EXERCISE DIRECTIONS
Copy the data below exactly, but not the pictures it contains.

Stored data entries

━━━━━━━━━━

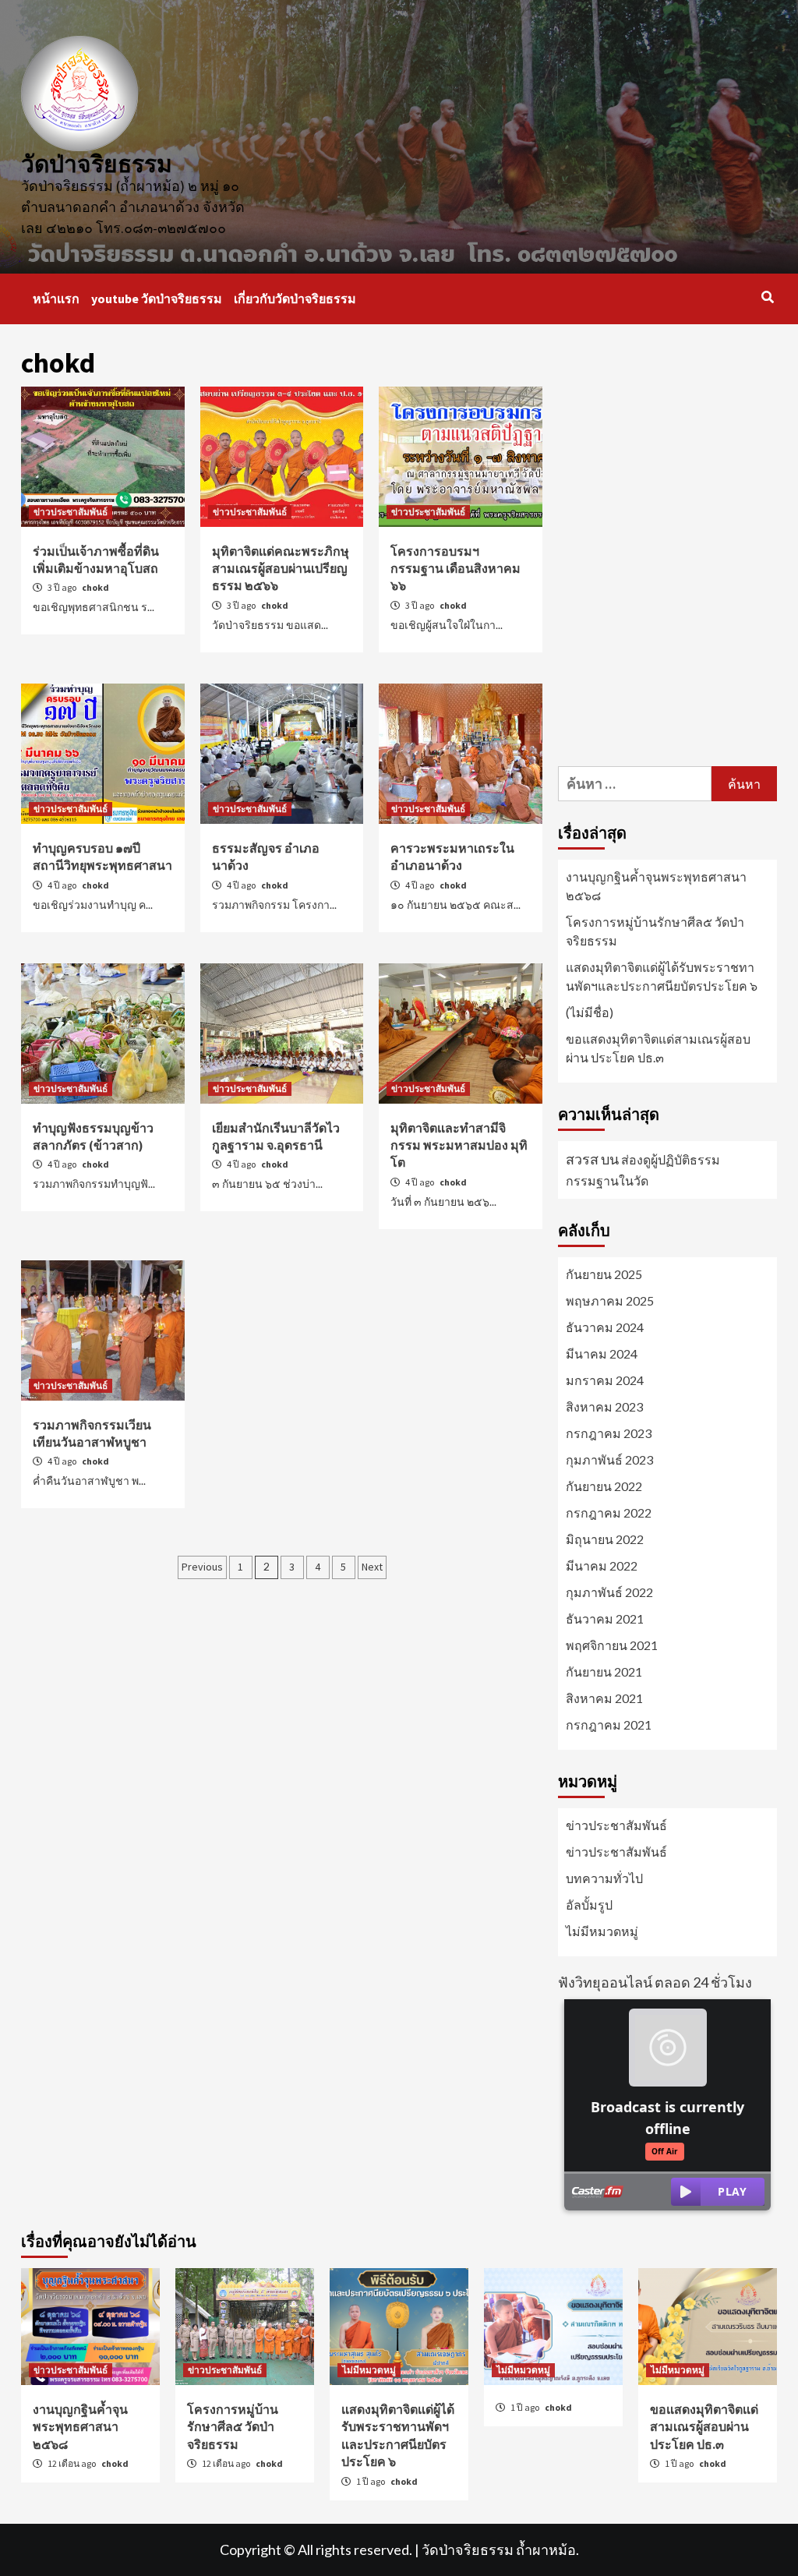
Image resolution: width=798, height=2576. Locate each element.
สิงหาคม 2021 (604, 1698)
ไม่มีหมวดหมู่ (602, 1931)
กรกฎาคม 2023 (608, 1433)
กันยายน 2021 (604, 1671)
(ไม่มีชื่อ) (589, 1012)
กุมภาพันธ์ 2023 (609, 1459)
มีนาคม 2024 (601, 1353)
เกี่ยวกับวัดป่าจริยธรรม (295, 298)
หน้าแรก (56, 298)
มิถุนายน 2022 (605, 1539)
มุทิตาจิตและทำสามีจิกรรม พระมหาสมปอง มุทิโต (459, 1145)
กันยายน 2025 (604, 1274)
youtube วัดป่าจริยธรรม (156, 298)
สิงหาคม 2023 (604, 1406)
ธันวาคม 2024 (605, 1327)
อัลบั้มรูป (589, 1904)
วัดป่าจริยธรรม (96, 163)
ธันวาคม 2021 (605, 1618)
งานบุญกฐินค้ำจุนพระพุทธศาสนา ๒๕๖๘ (656, 886)
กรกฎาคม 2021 (608, 1724)
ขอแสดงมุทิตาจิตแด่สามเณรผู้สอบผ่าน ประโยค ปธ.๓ (658, 1048)
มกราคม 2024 (605, 1380)
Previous (202, 1567)
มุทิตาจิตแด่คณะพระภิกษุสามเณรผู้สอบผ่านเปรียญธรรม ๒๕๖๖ (280, 568)
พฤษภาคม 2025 (610, 1300)
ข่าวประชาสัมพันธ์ (71, 512)
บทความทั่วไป (604, 1878)
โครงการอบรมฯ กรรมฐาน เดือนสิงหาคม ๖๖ (455, 568)
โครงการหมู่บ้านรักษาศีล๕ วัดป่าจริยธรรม (655, 931)
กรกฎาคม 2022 (608, 1512)
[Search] (767, 297)
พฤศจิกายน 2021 (612, 1645)
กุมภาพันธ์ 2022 (609, 1592)
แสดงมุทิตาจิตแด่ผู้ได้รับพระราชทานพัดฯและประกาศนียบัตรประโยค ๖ (661, 976)
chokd (95, 587)
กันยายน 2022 (604, 1486)
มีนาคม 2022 (601, 1565)
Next (372, 1567)
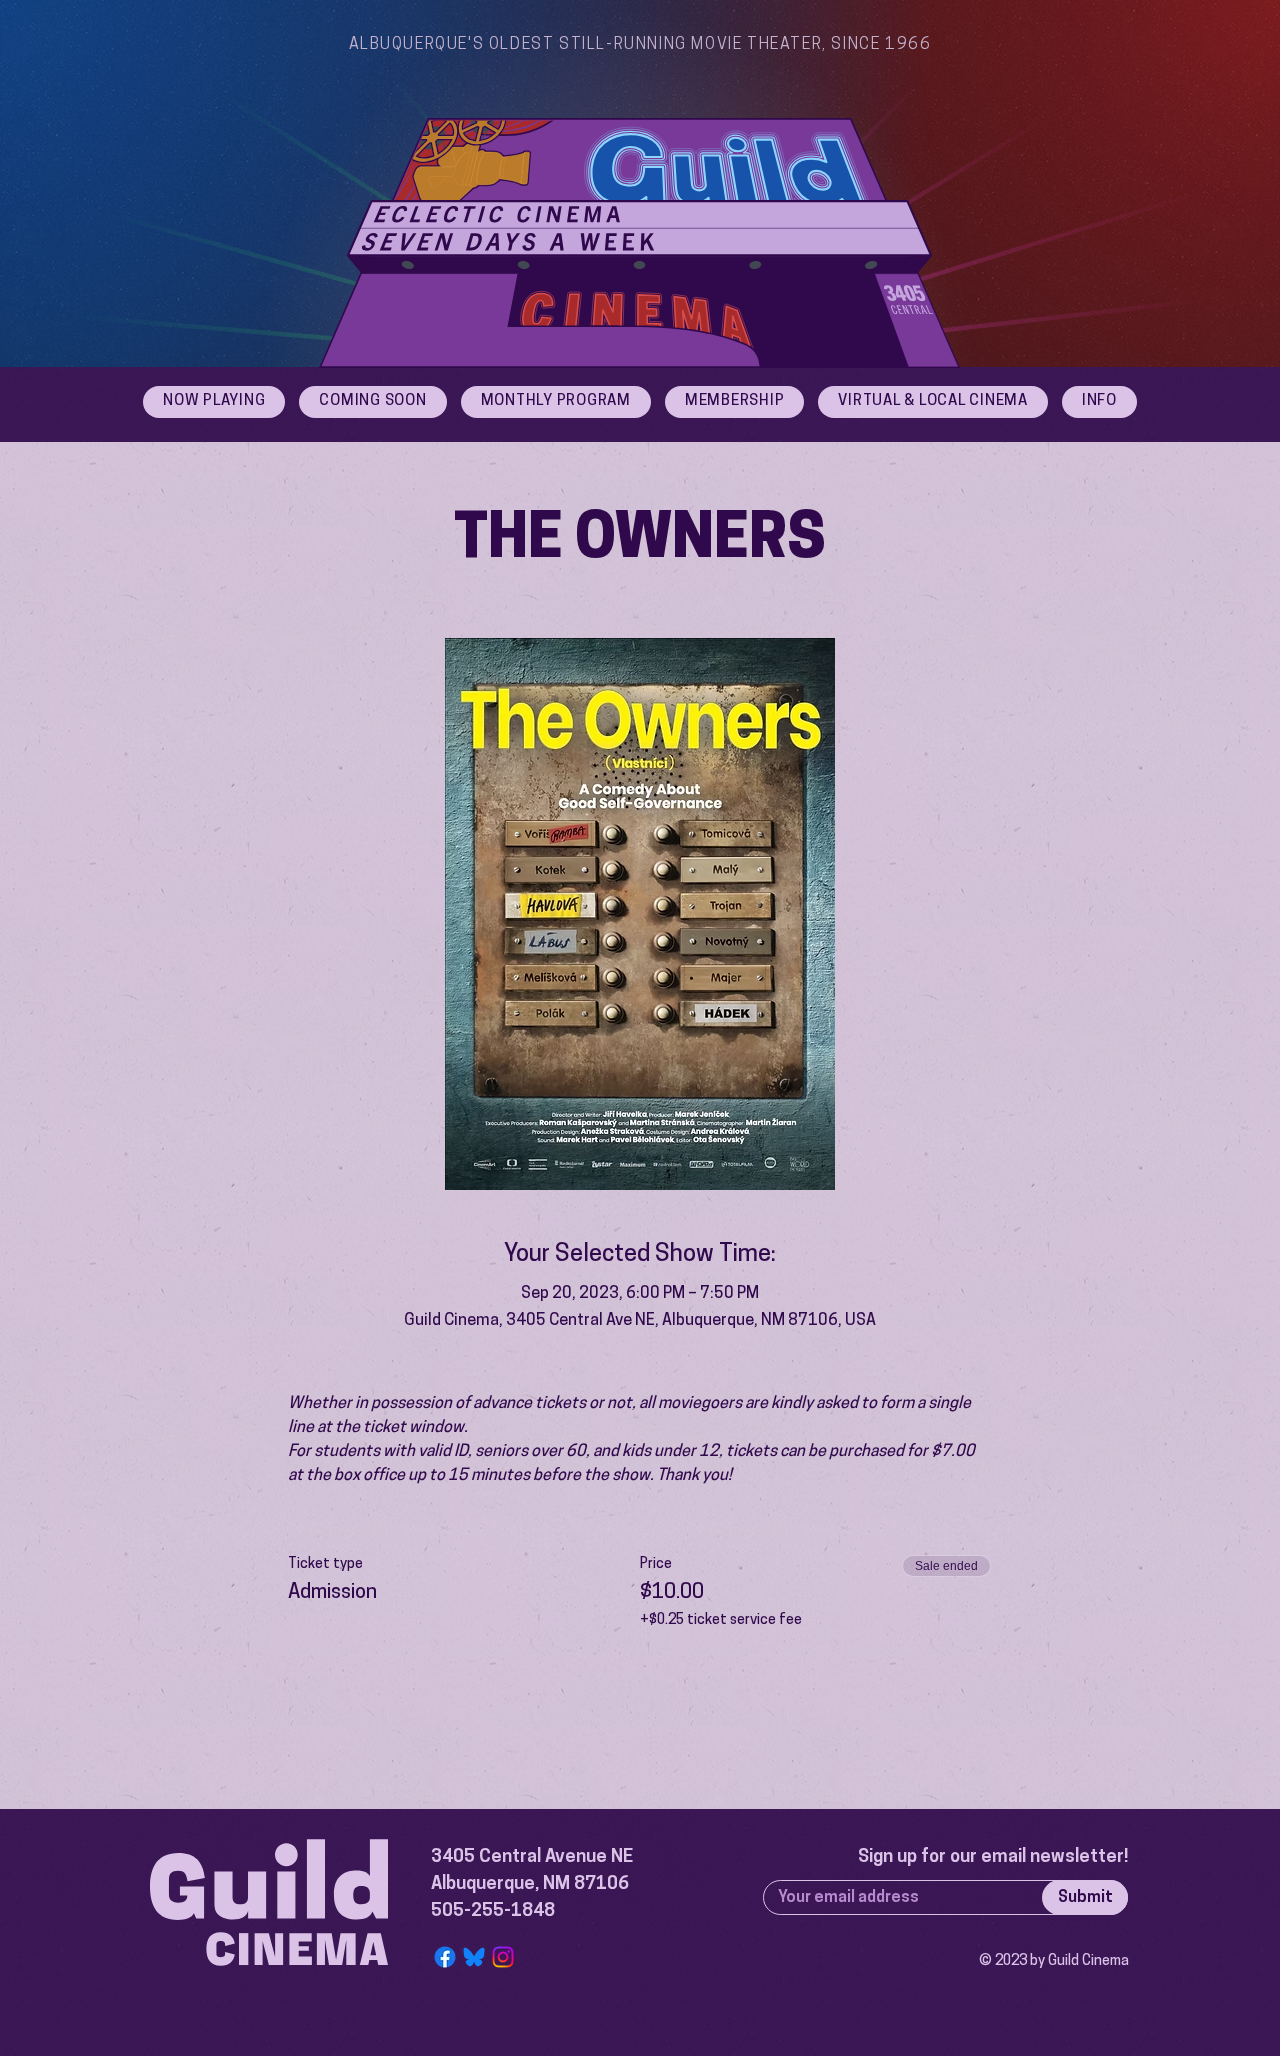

━━━━━━━━━━

RESULT
Image resolution: width=798, height=2576. Locate each element.
สิงหาคม 2021 (604, 1698)
ไม่มีหมวดหมู่ (602, 1931)
กรกฎาคม 2023 (608, 1433)
กันยายน 2021 (604, 1671)
(ไม่มีชื่อ) (589, 1012)
กุมภาพันธ์ 2023 (609, 1459)
มีนาคม 2024 (601, 1353)
เกี่ยวกับวัดป่าจริยธรรม (295, 298)
หน้าแรก (56, 298)
มิถุนายน 2022 (605, 1539)
มุทิตาจิตและทำสามีจิกรรม พระมหาสมปอง มุทิโต (459, 1145)
กันยายน 2025 (604, 1274)
youtube วัดป่าจริยธรรม (156, 298)
สิงหาคม 2023 (604, 1406)
ธันวาคม 2024 (605, 1327)
อัลบั้มรูป (589, 1904)
วัดป่าจริยธรรม (96, 163)
ธันวาคม 2021 (605, 1618)
งานบุญกฐินค้ำจุนพระพุทธศาสนา ๒๕๖๘ (656, 886)
กรกฎาคม 2021 (608, 1724)
ขอแสดงมุทิตาจิตแด่สามเณรผู้สอบผ่าน ประโยค ปธ.๓ (658, 1048)
มกราคม 2024 (605, 1380)
Previous (202, 1567)
มุทิตาจิตแด่คณะพระภิกษุสามเณรผู้สอบผ่านเปรียญธรรม ๒๕๖๖ (280, 568)
พฤษภาคม 2025 (610, 1300)
ข่าวประชาสัมพันธ์ (71, 512)
บทความทั่วไป (604, 1878)
โครงการอบรมฯ กรรมฐาน เดือนสิงหาคม ๖๖ (455, 568)
โครงการหมู่บ้านรักษาศีล๕ วัดป่าจริยธรรม (655, 931)
กรกฎาคม 2022 (608, 1512)
[Search] (767, 297)
พฤศจิกายน 2021 (612, 1645)
กุมภาพันธ์ 2022 (609, 1592)
แสดงมุทิตาจิตแด่ผู้ได้รับพระราชทานพัดฯและประกาศนียบัตรประโยค ๖ (661, 976)
chokd (95, 587)
กันยายน 2022 (604, 1486)
มีนาคม 2022 (601, 1565)
Next (372, 1567)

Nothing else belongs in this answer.